Para quienes sienten la pasión del ballet, espectáculo que como el circo no pierde actualidad porque es muy viejo y muy moderno a la vez, no es desconocida la rica historia coreográfica del Royal Danish Ballet, ocho de cuyas más eminentes figuras, o estrellas solistas, han pasado por México en breve temporada que ha dejado satisfechos a los balletómanos.

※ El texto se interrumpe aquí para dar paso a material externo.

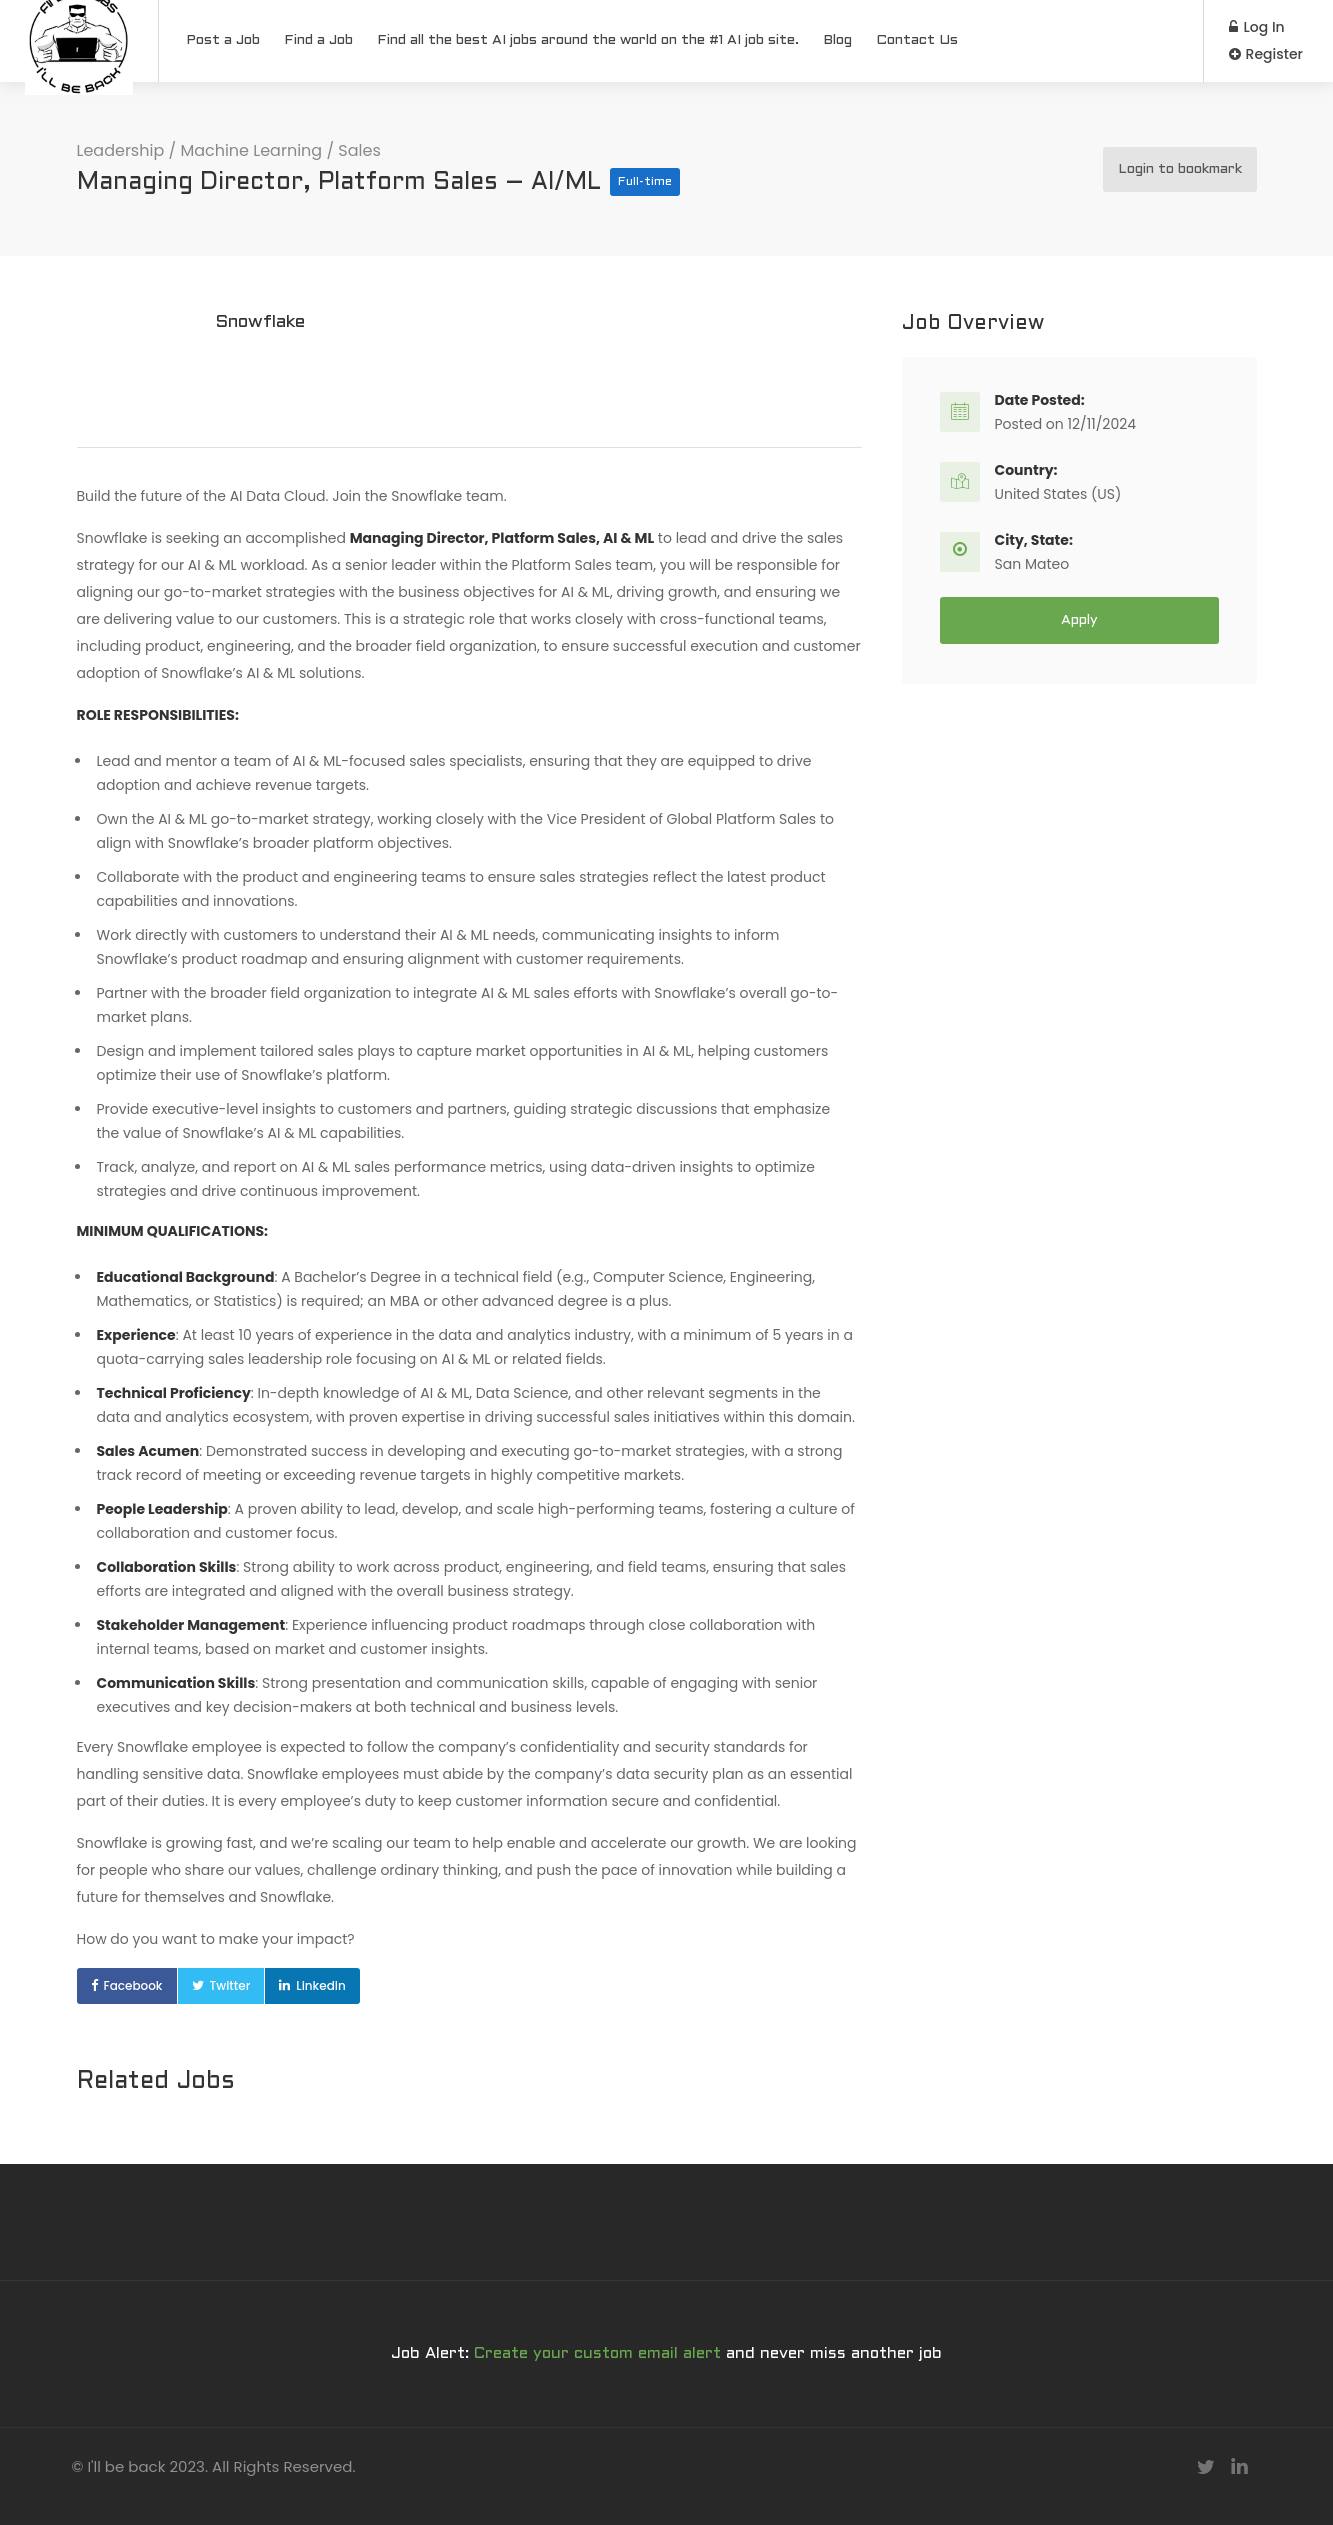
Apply (1079, 620)
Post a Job (223, 40)
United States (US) (1058, 494)
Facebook (133, 1985)
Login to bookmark (1180, 169)
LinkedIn (320, 1985)
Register (1266, 54)
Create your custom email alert (597, 2353)
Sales (359, 150)
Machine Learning (251, 150)
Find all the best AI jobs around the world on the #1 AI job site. (588, 40)
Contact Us (917, 40)
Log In (1257, 27)
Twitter (230, 1985)
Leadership (121, 150)
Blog (837, 40)
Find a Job (318, 40)
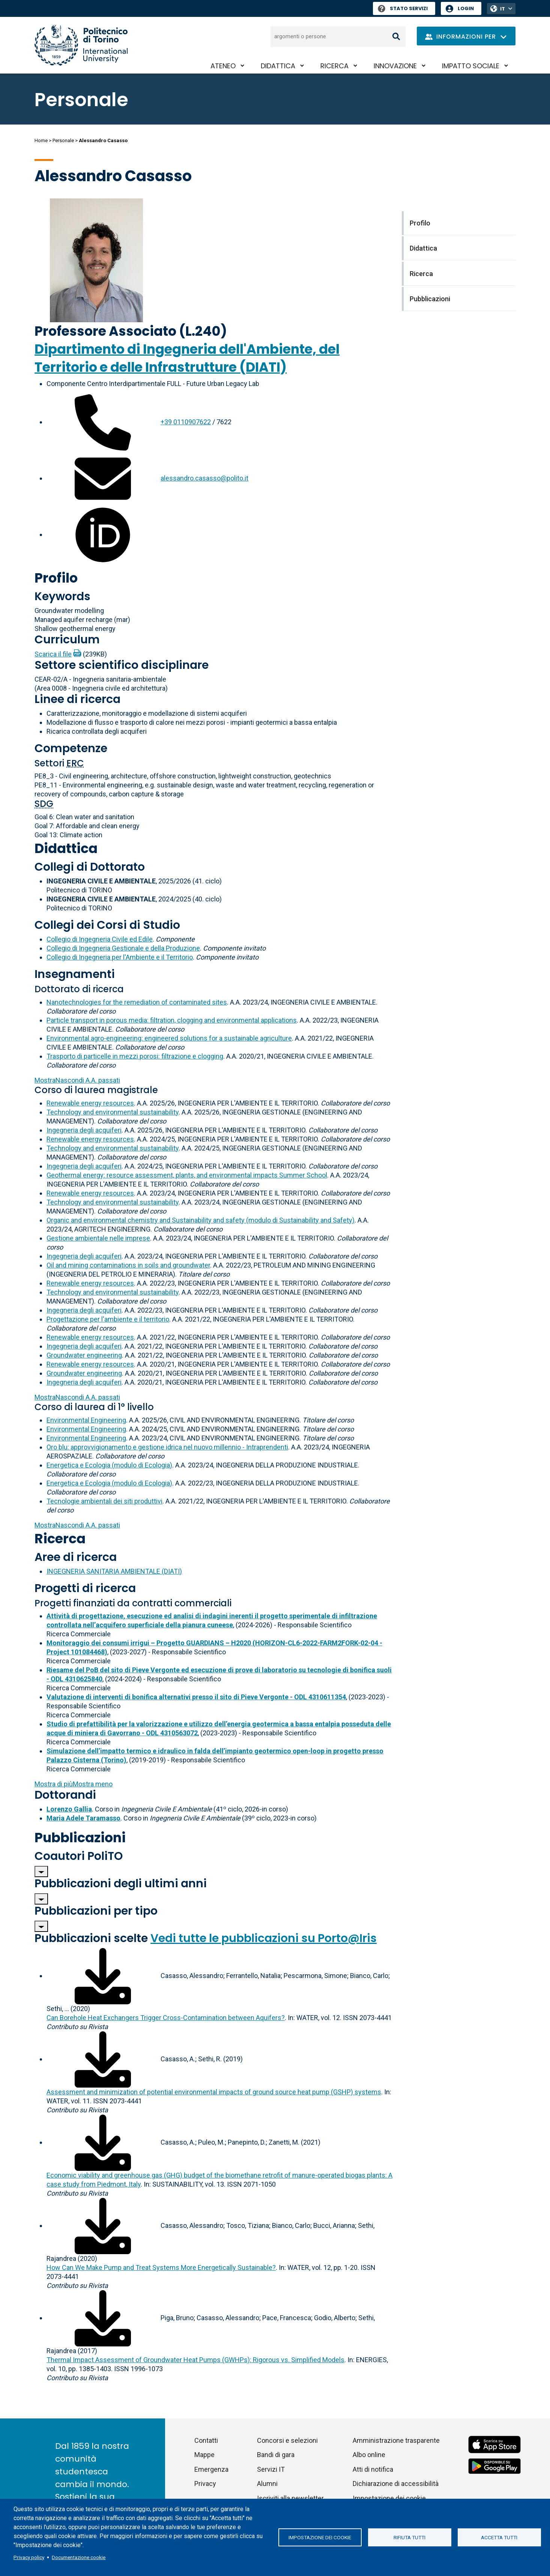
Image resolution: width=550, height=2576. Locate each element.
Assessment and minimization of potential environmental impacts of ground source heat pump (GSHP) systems (214, 2092)
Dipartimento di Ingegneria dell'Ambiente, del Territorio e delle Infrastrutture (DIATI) (187, 358)
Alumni (267, 2483)
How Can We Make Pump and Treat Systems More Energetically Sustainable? (161, 2267)
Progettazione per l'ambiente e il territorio (108, 1319)
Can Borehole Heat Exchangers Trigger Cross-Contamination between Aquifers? (166, 2018)
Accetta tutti (499, 2537)
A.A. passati (77, 1080)
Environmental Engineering (86, 1420)
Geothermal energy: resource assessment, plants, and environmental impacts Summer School (187, 1175)
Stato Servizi (403, 8)
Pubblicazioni (80, 1837)
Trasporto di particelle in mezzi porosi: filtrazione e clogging (135, 1056)
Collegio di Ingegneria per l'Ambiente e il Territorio (120, 957)
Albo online (369, 2455)
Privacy (205, 2483)
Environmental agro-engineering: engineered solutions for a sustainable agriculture (169, 1038)
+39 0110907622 (186, 422)
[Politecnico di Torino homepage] (81, 45)
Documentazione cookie (78, 2557)
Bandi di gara (276, 2455)
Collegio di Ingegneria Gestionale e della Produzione (123, 948)
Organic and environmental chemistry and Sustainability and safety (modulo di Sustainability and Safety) (201, 1220)
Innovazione (395, 66)
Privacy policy (29, 2557)
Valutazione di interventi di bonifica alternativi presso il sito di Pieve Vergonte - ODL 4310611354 (196, 1697)
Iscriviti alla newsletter (290, 2498)
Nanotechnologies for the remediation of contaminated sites (137, 1002)
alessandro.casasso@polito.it (204, 478)
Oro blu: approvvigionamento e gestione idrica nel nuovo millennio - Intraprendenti (167, 1447)
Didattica (278, 66)
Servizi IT (271, 2469)
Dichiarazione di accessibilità (396, 2483)
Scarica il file (53, 654)
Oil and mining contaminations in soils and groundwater (128, 1265)
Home (41, 140)
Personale (63, 140)
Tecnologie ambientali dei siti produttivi (104, 1501)
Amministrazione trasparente (396, 2440)
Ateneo (223, 66)
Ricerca (334, 66)
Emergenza (211, 2469)
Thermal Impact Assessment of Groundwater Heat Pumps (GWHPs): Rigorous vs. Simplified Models (195, 2360)
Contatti (206, 2440)
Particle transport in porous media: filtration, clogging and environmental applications (172, 1020)
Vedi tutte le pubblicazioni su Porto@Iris (263, 1938)
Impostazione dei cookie (320, 2537)
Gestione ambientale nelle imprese (98, 1238)
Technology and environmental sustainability (113, 1112)
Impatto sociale (470, 66)
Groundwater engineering (84, 1355)
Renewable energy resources (90, 1103)
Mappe (204, 2455)
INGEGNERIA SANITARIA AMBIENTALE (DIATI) (114, 1571)
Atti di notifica (373, 2469)
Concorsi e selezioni (287, 2440)
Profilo (56, 578)
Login (466, 8)
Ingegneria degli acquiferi (84, 1130)
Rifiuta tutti (409, 2537)
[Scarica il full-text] (103, 1976)
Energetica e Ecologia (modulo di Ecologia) (109, 1465)
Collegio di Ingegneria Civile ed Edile (100, 939)
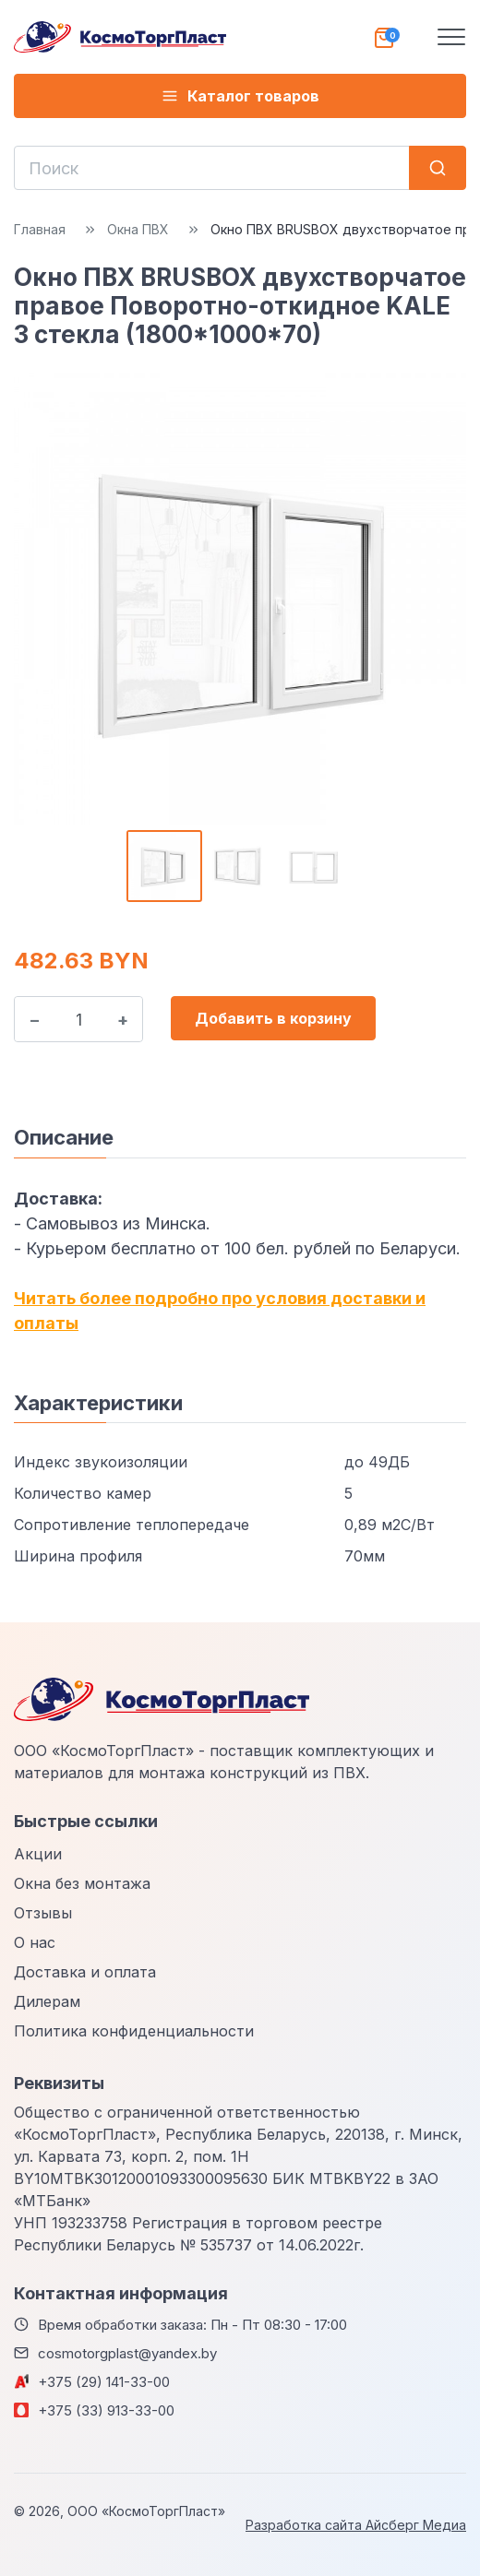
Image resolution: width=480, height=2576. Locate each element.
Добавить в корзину (273, 1018)
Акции (38, 1854)
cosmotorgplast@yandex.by (127, 2353)
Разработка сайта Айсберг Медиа (356, 2525)
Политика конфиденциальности (134, 2031)
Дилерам (47, 2001)
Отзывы (43, 1913)
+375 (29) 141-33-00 (104, 2382)
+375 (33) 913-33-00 (106, 2410)
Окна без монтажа (82, 1883)
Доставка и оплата (85, 1972)
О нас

Cuatro recitales ofreció el Real Ballet de Dinamarca en el Palacio de las Bellas Artes. Presentó otros tantos programas apoyados en el pasado y el presente de este arte en constante renovación. Las ocho primerísimas estrellas solistas del Real Ballet de Dinamarca, Kirsten Simone, Mette Mollerup, Kirsten Ralov, Inge Sand, Henning Kronstam, Fredjorn Bjornsson, Jorn Madsen y Ole Fatum, con la colaboración de un numeroso conjunto de profesores de la Orquesta Sinfónica de México, bajo la dirección de Jens Schroder, titular de la Sinfónica de Aalborg, de Dinamarca, bailaron pasajes de Las sílfides, Copelia, La bella durmiente, El pájaro azul; el gran paz de deux, de Cascanueces, El lago de los cisnes, y una preciosa fiesta de flores en Genzano; un gracioso duetino de Pierrot y Pierret, y entre otros que el cronista no pudo conocer, el ballet Nápoles, de H. Paulli, una de las joyas del repertorio del |
ballet de Dinamarca. Por supuesto, sólo conocimos partes de los ballets tradicionales, como estaba previsto, puesto que se trata de un espectáculo a base de divertissiments, entre dos, entre cuatro o entre ocho bailarines, todos excelentes.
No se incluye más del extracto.